↓

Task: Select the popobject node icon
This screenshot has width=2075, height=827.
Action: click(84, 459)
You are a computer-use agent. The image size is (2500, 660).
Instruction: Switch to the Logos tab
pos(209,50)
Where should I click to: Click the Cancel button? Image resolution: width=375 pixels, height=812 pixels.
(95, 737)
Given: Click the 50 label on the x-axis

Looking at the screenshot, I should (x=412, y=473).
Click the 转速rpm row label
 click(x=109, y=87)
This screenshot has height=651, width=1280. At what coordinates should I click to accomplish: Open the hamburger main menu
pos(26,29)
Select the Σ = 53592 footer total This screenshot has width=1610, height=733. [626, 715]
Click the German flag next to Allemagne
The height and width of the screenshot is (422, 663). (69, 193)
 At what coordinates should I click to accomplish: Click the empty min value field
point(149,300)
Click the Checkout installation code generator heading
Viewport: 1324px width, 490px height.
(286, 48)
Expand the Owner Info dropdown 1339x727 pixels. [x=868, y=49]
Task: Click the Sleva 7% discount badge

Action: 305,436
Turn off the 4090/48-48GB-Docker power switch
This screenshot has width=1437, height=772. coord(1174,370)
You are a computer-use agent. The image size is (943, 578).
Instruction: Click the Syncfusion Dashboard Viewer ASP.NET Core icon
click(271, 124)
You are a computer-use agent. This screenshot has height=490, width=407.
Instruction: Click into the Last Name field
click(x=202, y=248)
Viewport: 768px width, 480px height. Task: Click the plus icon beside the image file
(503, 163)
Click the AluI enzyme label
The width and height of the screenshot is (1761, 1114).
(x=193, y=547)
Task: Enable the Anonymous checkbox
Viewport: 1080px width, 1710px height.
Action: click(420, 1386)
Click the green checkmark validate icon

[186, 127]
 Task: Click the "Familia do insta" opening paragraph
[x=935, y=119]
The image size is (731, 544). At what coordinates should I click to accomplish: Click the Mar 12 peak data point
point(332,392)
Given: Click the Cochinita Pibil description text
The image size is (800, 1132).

↑

_Task goal_
Your answer should be the lines above from the one containing "Given: Click the 50 label on the x-axis" through the one containing "You are a computer-use agent. The image size is (943, 578).", copied exactly and with both ends kept.

_Reply to the task_
Given: Click the 50 label on the x-axis

Looking at the screenshot, I should (x=412, y=473).
Click the 转速rpm row label
 click(x=109, y=87)
This screenshot has height=651, width=1280. At what coordinates should I click to accomplish: Open the hamburger main menu
pos(26,29)
Select the Σ = 53592 footer total This screenshot has width=1610, height=733. [626, 715]
Click the German flag next to Allemagne
The height and width of the screenshot is (422, 663). (69, 193)
 At what coordinates should I click to accomplish: Click the empty min value field
point(149,300)
Click the Checkout installation code generator heading
Viewport: 1324px width, 490px height.
(286, 48)
Expand the Owner Info dropdown 1339x727 pixels. [x=868, y=49]
Task: Click the Sleva 7% discount badge

Action: 305,436
Turn off the 4090/48-48GB-Docker power switch
This screenshot has width=1437, height=772. coord(1174,370)
You are a computer-use agent. The image size is (943, 578).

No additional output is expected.